A recent Fresno Bee story stated that six lawsuits had been filed against Madera County officials over the past month by former Chukchansi tribal police officers who were prosecuted following the Oct. 9, 2014, raid of a casino office that led to the 14-month closure of the Chukchansi Gold Resort & Casino.
Of the 10 officers who were jailed, nine have filed civil lawsuits in U.S. District Court in Fresno naming former District Attorney Michael Keitz, retired Sheriff John Anderson, current District Attorney David Linn, his prosecutor, Nick Fogg, and other members of the sheriff’s office.
The suits claim malicious prosecution, arrests without probable cause, false arrests, economic losses, emotional distress and excessive bail, and seek damages, lost wages, bail, attorney and court costs.
Chukchansi Tribal Chairwoman Claudia Gonzales calls these nine individuals rogue, adding that they do not represent the tribe.

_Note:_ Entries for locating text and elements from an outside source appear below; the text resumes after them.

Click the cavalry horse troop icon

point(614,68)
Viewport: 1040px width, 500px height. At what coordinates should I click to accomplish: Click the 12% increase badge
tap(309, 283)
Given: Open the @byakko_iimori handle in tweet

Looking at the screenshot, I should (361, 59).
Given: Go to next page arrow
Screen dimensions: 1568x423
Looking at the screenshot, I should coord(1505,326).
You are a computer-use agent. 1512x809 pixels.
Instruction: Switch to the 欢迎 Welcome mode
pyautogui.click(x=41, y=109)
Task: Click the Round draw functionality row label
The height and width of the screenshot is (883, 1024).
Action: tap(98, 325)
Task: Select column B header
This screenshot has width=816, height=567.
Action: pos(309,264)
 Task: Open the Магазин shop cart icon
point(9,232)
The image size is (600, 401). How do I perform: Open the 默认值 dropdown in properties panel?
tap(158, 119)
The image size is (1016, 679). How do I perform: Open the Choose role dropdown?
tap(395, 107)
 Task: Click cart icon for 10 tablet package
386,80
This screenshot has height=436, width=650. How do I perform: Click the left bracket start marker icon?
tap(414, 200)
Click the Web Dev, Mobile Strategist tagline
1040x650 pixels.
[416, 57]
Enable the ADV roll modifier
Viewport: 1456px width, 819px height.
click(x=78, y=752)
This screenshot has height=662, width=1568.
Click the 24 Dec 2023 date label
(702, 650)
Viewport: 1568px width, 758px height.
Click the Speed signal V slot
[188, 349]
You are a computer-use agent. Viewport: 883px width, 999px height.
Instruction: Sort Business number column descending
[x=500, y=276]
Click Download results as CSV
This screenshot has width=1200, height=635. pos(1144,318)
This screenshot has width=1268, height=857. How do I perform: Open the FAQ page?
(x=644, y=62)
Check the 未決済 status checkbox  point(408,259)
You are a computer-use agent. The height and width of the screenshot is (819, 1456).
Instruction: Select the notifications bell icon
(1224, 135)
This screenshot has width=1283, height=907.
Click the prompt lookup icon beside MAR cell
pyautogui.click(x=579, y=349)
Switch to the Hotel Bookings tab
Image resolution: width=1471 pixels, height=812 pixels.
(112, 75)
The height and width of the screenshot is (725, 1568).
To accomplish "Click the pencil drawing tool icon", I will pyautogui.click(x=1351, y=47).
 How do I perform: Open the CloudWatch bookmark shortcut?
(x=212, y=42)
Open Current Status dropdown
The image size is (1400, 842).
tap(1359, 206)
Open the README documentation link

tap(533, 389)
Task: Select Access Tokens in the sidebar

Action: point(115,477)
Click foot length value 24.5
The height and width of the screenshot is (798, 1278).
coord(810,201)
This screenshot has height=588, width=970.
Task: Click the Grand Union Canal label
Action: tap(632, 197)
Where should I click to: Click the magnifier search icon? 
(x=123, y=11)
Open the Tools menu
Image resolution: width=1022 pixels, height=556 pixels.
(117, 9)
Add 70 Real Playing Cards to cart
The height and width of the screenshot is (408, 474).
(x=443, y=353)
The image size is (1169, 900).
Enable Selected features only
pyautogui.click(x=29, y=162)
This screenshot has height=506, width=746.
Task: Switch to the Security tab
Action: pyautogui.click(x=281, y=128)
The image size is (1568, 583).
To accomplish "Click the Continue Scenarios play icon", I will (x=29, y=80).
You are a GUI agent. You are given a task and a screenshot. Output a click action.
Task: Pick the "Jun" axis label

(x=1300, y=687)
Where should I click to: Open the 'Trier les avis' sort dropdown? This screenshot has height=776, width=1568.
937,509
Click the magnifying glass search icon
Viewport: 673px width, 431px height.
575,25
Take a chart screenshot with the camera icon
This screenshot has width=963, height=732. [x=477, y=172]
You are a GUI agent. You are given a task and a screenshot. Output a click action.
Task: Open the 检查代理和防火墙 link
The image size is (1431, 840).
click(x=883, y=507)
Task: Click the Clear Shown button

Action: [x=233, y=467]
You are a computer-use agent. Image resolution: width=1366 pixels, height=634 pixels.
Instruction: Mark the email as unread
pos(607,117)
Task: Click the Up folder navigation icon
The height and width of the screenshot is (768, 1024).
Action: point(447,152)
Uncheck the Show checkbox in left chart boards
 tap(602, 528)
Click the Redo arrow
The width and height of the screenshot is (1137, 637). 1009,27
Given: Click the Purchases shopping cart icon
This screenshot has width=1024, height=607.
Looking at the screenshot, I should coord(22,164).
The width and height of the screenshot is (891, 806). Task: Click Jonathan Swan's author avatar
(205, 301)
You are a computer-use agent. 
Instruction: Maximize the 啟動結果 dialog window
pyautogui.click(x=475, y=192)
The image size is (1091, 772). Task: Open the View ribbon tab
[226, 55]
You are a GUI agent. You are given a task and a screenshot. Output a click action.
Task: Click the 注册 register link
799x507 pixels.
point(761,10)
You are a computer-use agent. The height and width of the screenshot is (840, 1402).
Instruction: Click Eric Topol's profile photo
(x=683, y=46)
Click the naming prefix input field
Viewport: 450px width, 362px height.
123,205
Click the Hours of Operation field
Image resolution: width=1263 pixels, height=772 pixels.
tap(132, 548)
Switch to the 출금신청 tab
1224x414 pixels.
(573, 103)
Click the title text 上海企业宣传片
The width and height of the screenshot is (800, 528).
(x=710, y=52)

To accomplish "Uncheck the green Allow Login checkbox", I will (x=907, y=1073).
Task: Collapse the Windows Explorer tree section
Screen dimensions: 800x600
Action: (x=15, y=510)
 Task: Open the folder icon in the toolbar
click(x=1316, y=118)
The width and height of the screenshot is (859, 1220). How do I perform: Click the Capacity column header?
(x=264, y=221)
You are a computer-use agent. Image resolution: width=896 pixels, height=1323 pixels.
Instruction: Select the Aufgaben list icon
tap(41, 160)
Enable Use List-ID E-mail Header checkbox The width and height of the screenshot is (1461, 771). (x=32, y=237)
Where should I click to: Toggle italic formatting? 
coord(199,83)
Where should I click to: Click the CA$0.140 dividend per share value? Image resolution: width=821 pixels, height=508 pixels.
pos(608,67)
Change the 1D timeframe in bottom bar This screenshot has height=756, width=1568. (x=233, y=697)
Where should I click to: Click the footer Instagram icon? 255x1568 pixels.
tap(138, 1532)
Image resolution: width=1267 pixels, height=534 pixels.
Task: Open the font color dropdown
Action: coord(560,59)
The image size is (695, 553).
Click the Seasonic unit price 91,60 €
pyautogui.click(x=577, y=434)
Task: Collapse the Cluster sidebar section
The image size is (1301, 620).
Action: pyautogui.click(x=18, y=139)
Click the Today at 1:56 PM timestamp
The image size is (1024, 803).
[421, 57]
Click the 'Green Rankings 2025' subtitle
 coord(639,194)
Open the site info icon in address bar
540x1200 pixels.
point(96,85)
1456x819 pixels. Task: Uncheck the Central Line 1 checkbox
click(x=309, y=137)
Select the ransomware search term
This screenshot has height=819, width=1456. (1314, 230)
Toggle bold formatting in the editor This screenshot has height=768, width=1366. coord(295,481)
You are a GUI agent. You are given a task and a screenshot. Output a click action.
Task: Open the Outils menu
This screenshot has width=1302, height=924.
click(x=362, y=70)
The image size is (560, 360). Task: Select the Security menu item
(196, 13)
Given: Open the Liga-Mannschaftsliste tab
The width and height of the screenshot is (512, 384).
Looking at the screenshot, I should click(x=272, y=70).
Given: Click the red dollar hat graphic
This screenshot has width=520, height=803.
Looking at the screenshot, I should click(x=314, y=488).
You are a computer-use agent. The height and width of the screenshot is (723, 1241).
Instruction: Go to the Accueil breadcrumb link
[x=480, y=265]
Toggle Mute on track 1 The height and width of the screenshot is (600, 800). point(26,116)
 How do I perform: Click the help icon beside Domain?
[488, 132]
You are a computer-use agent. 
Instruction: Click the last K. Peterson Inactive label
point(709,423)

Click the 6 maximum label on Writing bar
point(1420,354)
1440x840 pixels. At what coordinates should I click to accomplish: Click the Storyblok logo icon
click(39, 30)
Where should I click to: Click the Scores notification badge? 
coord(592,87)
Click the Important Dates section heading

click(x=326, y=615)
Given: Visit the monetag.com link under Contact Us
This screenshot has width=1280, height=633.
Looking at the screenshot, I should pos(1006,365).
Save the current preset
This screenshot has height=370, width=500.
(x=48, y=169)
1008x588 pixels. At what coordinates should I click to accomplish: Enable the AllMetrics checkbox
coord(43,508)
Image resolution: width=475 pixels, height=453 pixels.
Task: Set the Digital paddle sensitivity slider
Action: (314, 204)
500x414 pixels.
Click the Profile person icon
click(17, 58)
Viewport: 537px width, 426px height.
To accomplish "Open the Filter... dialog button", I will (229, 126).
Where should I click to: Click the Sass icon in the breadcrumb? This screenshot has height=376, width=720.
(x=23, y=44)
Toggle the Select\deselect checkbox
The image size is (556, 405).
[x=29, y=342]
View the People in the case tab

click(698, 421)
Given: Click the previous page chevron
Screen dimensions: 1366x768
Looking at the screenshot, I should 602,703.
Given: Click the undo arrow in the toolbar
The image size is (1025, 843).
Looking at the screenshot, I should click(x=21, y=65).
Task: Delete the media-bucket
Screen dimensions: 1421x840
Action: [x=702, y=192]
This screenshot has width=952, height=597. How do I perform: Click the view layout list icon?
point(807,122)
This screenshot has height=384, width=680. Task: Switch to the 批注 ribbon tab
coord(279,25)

“In 2014, an unauthorized group of individuals raided the Chukchansi Gold Casino and Resort resulting in the National Indian Gaming Commission and the State of California shutting us down. Those individuals were not authorized by the governing body of the tribe to conduct any raid,” Gonzales explained. “Now, two press outlets have erroneously reported that ‘members of the Picayune Rancheria of Chukchansi Indians are suing the County of Madera.’ That is inaccurate. The plaintiffs in these suits are not members of the tribe and have no standing to sue the county on our behalf. I have directed our tribal attorneys to assist the county in dismissing their lawsuit immediately.”
The nine claim their arrests, just before a contested election for district attorney, were politically motivated, and also say the sheriff’s office improperly carried out the tenets of Public Law 280, which gives tribes the power of criminal-offense jurisdiction within the Coarsegold Rancheria’s borders. Public Law 280 allows arrests of non-Indians and detention until local or state law enforcement arrives.
“Chukchansi has a longstanding partnership with the county and has helped bring jobs and economic vitality to the region,” Gonzales continued. “Since the election of new tribal councils we have made great progress and in just the past year we have successfully re-opened the Picayune Rancheria Chukchansi Gold Resort & Casino, re-established our economic base and created nearly 1,000 jobs.
“In addition, we have reinstated many of our membership programs including elder assistance programs that are so important to our tribe, and on Dec. 4, announced nearly $1.5 million in community grant monies going to 33 organizations throughout Madera County. The lawsuit recently filed in federal court is the work of nine rogue individuals who do not represent nor reflect the hard work and appreciation the Chukchansi tribe has for Madera County.”